Hazel Smith gave an excellent talk at FLOSS UK‘s Unconference in London last weekend about Linux Capabilities and using them to run a backup system with minimal permissions. Several people in the room, myself among them, sat up and went “Nice idea. I’ll be using that”. Here’s what I did:
For many years, I’ve used rdiff-backup to back up a bunch of different Linux systems. It works well, keeps the most recent backup on disk in its original form (including file owners and permissions) and allows access to the previous n days’ worth of backups too, stored efficiently. I keep 30 days and it’s occasionally been handy to have the history available.
My system was “pull” based as you’d expect: the backup server logged into each of the to-be-backed-up systems over SSH and ran rdiff-backup via sudo. You can then configure sudo so that the “backuphelper” user rdiff-backup logs in as can run rdiff-backup as root without a password being prompted for. This then gives rdiff-backup the power to read all the files and do a system-wide backup. On the receiving end, the entire rdiff-backup process and the scripts calling it run as a cron job under the root user so it can preserve owners and files on the backed-up data.
This system had served me well for a number of years, but as Hazel’s talk pointed out, it definitely violates the principle of least privilege to run the entire process as root on both the backup and target servers.
Fixing it: the target servers
I followed a similar process to the slides. On Debian, if you haven’t fiddled with the contents of /etc/pam.d then the installation of the libpam-cap package automatically adds the necessary line for pam_cap.so to common-auth, so it works for SSH, cron and su spawned shells and you only need to configure in /etc/security/capabilities.conf.
Because rdiff-backup is written in Python, you can’t set capabilities on the script itself: the shell spawns a Python process so you need to set the capabilities on /usr/bin/python (or rather /usr/bin/python2.7 at the time of writing, as the former is a symlink). There is much waffle on the internet about how unfortunate it feels to be putting capabilities on the interpreter rather than the intended program. However, since in this case the capabilities only work if Python is run from a user who has already been granted them by pam_cap, it doesn’t seem like too much of a problem. I briefly pondered using a hard link python-with-extra-caps which was owned by ‘backuphelper’, but that felt like a maintenance burden. Overall, I still think doing it this way exposes a much smaller attack surface than running rdiff-backup as root.
Taking it further
I see that Hazel’s post-talk additions to the slides noted the further possibility of using capabilities to avoid running the backup process as root on the backup server. I had a go and managed to get it working.

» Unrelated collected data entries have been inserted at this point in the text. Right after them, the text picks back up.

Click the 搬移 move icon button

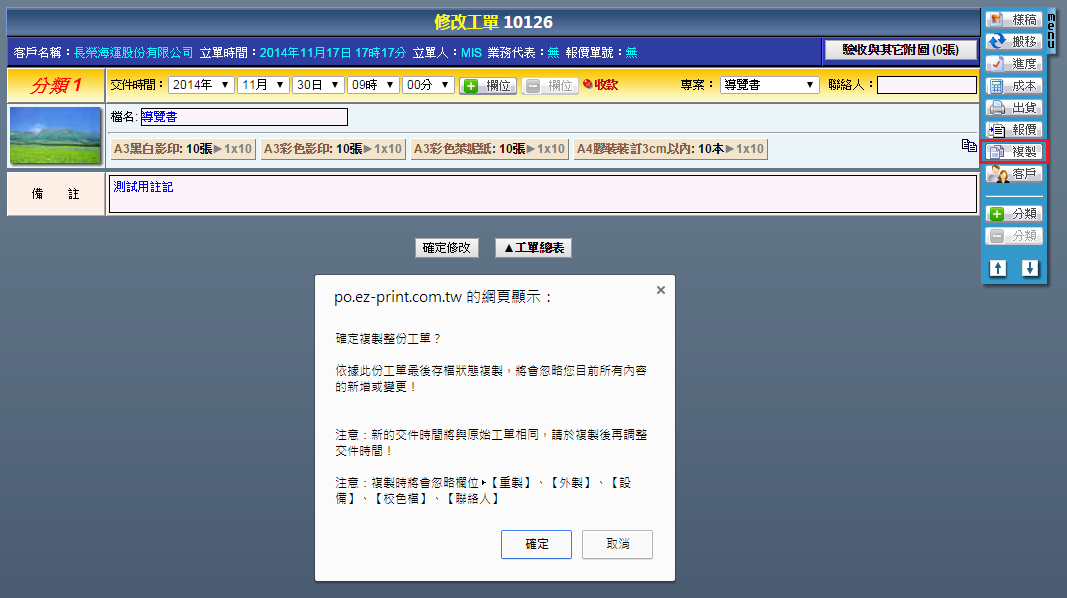(x=1014, y=41)
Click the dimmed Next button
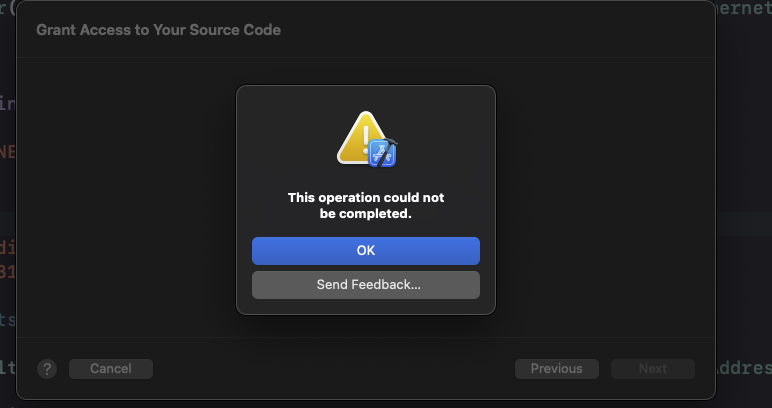772x408 pixels. 652,369
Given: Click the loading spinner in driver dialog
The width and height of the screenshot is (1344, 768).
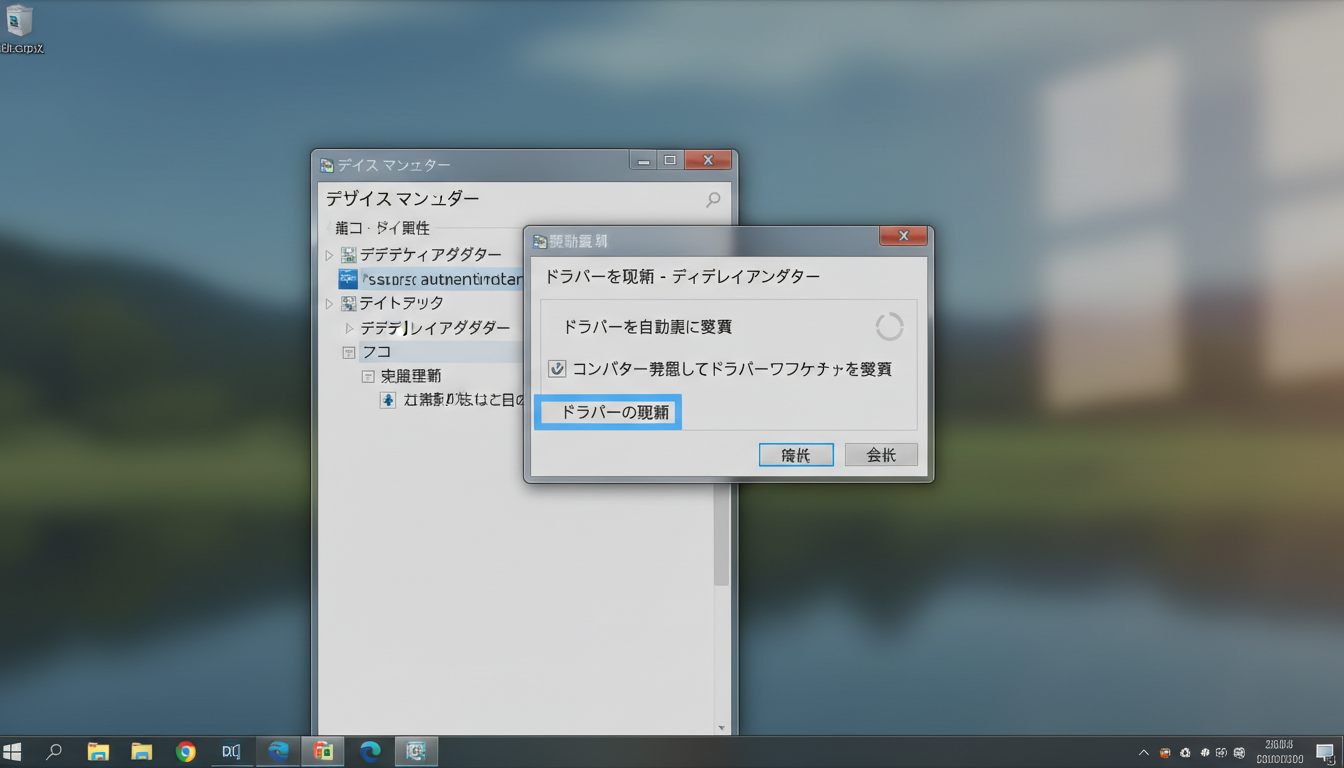Looking at the screenshot, I should coord(889,327).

Again, because rdiff-backup is Python, the capabilities needed setting on the Python interpreter. Once more I made a dedicated ‘backuphelper’ or similar user to run the backup process. I moved the SSH keys and known_hosts list across from ‘root’ which used to own them, and found that rdiff-backup at the backup server end needs CAP_DAC_OVERRIDE (the ability to write arbitrary files, not just read them), and also CAP_FOWNER if you’re expecting it to preserve Linux owner/group information and permissions.
I don’t think the backup server has gained a great deal of security from this: if you can write and chown/chmod arbitrary files, then you can certainly take total control of a system in a few steps. But at the very least, not running it all as root limits the damage that can be done by accidents (bugs/flaws in rdiff-backup) and adds more steps to get in the way of a poorly crafted or targeted exploit.
A couple of other twiddles were needed: if your backup process sends e-mail, it will now do so as ‘backuphelper’ not root, so make sure that user has a sensible from address. Lastly, my backup scripts run ‘shutdown’ to switch off the backup server when it’s finished work. I had to arrange for this to be done via sudo now that the entire backup process is no longer run by root.
As in many configuration files, order matters in the PAM configuration. RTFM. If you want to see whether pam_cap is working, you can do this:
grep CapInh /proc/$$/status
And use capsh –decode= on the resulting bit string to understand what you’ve got. If it’s all zeroes, check capabilities.conf and your PAM configuration.
If you’re thinking of giving your backup system an overhaul, don’t forget to test whether the backups the new system takes can actually be restored from.